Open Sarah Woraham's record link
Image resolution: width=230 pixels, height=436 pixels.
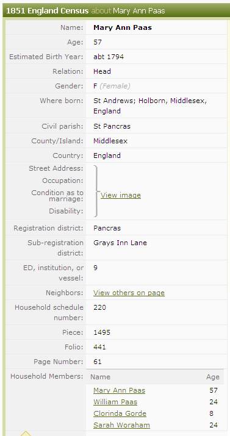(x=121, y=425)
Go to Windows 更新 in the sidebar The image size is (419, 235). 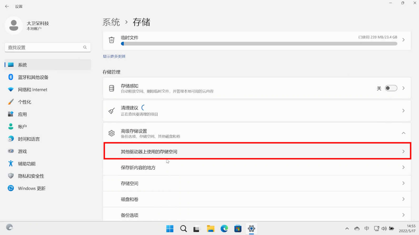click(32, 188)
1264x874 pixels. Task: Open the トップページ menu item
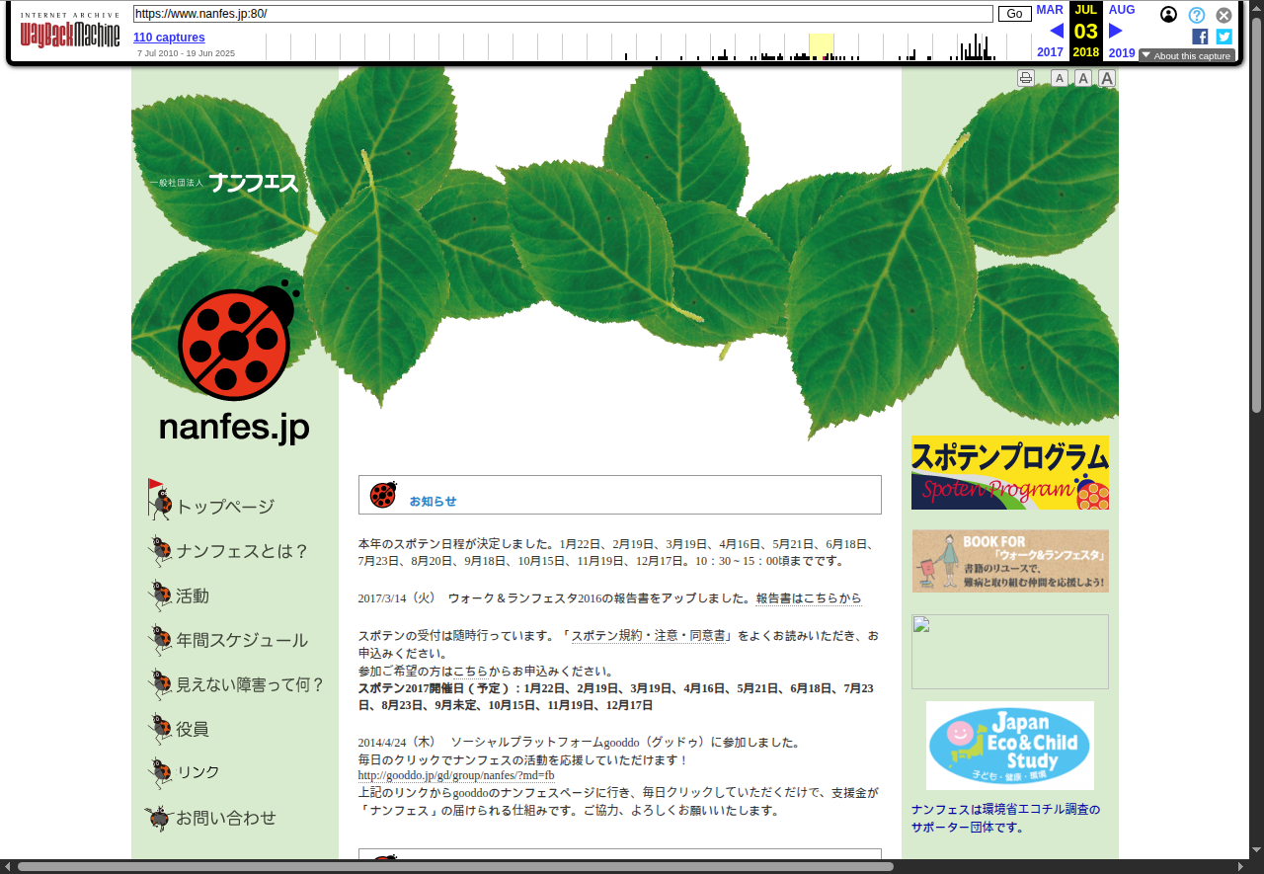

=-=-=

**To do**
Filter the entries above and keep only the lines with the word "Open".

**Your response**
Open Sarah Woraham's record link
1264x874 pixels. Task: Open the トップページ menu item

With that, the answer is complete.